Con Rcs la Borsa riscopre le liste nere

Rcs è l'ultimo e decisamente clamoroso caso di società finita nel mirino di Consob, per di più, ad essere precisi, con un anno di ritardo dall'inizio della crisi. Ma non di certo l'unico.
Pochi giorni fa, mentre l'editore di Via Solferino entrava nella grey list, Aedes, Biancamano e Screen Service scivolavano dal limbo della grey alla black list, mentre Beghelli accedeva direttamente a quest'ultimo elenco. In tutto sono 45 i sorvegliati speciali dell'Authority, ovvero le società suddivise tra black list (32 titoli, di cui sei sospesi, e in posizione a parte Cell Therapeutics che tuttavia, essendo un gruppo estero, non è inserita nell'elenco) e grey list (sono 13) sottoposte a obblighi di informazione più rigidi rispetto all'ordinario a seconda delle tensioni finanziarie attraversate e delle incertezze più o meno gravi sulla continuità aziendale.
A livello di capitalizzazione la rappresentatività dei «cattivi» di Borsa è relativamente modesta (si tratta dello 0,5% circa di Piazza Affari che in tutto vale 378 miliardi), ma il numero consistente (è pur sempre il 18% circa di Palazzo Mezzanotte) e la presenza di ex star del listino non può non far riflettere. A conti fatti una società su sei tra quelle presenti in Borsa (Aim escluso) vive una situazione di rischio. Una percentuale preoccupante che oltretutto comprende volti noti e nomi blasonati come Prelios (l'ex Pirelli Re, alle prese con un imponente piano di ristrutturazione), Bialetti, Seat e l'ex star delle tlc Tiscali, tutte nella black list; o appunto Rcs, Maire Tecnimont e Stefanel nella lista «grigia».
In genere, come in un racconto di Dino Buzzati, una volta entrati nei due gironi, il ritorno alla normalità è tutt'altro che scontato. E quella che avrebbe dovuto essere una situazione temporanea di crisi, si traduce fin troppo spesso in una costante nel tempo.
C'è chi come Montefibre (ex Montedison Fibre) occupa un posto tra i sorvegliati speciali di Consob da oltre un decennio. Spesso l'uscita dalla lista «nera» coincide con il trasferimento d'ufficio in quella «grigia» (ad esempio As Roma). Così come un primo inserimento nella grey list frequentemente si è tradotto in un viaggio senza ritorno nella black list (appunto Richard Ginori, revocata dalle quotazioni dopo il default di inizio anno).

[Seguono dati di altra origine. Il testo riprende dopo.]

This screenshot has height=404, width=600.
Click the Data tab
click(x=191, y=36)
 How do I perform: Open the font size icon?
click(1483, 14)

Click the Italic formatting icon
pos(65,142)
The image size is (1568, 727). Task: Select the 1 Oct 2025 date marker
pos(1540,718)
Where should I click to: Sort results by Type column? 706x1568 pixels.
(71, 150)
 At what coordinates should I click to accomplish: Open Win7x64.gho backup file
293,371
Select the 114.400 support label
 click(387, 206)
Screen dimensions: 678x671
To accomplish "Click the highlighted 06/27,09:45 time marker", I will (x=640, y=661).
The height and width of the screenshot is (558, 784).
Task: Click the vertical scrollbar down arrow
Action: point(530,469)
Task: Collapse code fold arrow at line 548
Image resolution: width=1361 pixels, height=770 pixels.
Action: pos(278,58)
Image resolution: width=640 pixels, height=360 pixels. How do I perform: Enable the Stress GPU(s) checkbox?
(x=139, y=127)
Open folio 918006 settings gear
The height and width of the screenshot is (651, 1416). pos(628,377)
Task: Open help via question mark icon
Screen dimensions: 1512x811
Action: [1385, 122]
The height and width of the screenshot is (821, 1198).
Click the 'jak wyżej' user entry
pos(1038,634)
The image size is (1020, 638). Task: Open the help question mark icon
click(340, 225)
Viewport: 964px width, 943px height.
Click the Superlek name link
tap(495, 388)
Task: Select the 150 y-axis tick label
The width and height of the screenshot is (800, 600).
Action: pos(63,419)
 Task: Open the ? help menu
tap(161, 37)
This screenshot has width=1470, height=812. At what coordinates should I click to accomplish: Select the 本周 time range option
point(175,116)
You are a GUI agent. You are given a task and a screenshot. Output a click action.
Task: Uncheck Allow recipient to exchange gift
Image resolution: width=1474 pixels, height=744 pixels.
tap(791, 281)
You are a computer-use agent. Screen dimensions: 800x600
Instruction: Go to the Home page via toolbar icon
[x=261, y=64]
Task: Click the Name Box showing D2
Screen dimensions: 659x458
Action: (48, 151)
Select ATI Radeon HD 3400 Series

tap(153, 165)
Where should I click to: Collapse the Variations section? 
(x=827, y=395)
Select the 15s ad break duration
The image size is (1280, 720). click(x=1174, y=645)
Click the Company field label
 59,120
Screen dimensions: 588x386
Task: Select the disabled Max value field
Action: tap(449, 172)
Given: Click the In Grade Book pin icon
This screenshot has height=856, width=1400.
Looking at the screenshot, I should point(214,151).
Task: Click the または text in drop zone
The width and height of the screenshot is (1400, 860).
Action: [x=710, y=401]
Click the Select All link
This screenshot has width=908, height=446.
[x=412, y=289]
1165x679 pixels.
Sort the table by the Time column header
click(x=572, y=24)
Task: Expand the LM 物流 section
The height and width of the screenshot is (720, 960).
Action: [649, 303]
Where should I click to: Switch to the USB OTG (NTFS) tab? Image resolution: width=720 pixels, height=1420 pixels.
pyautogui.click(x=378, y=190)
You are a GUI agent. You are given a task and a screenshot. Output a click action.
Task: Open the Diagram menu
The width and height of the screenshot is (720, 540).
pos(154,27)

A volte certo i miracoli capitano. Come per Be che, un mese fa, grazie ai miglioramenti ottenuti sotto il profilo economico e finanziario, ha detto addio al limbo della grey list. Ma l'uscita più comune dagli elenchi incriminati avviene troppo spesso attraverso la procedura concorsuale. E in effetti ben sei titoli del lungo elenco sono azioni sospese a tempo indeterminato dalle negoziazioni: Aicon, Aion Renewables, Cdc, Cogeme, Crespi e Uniland.
Nessun esito ovviamente è scontato: le liste non possono essere ritenute un'anticamera sicura del default, ma dei campanelli d'allarme, questi sì. Salvo che per gli amanti delle emozioni forti e dei distressed asset, la presenza di un gruppo tra i sorvegliati speciali di Consob dovrebbe aumentare la soglia di attenzione. Al di là dell'esito si tratta, con poche eccezioni, di titoli sottili (ovvero con un flottante rasoterra e quindi dall'elevato rischio di volatilità) e privi di una qualsiasi copertura da parte degli analisti che, in genere, abbandonano molto prima al loro destino i casi più o meno disperati.
Ma come si diceva, i miracoli possono capitare, soprattutto quando ci si crede fermamente.

E non mancano gruppi pieni di buona volontà alle prese con un rilancio industriale non sempre semplice (come Prelios o Tiscali, per non parlare di Seat Pagine Gialle, che ciclicamente ci riprova). La speranza, come recita il detto, è l'ultima a morire. Ma, statisticamente, più che a resurrezioni, la presenza sulle due liste ha portato in ultimo al default o a delisting a prezzi di saldo.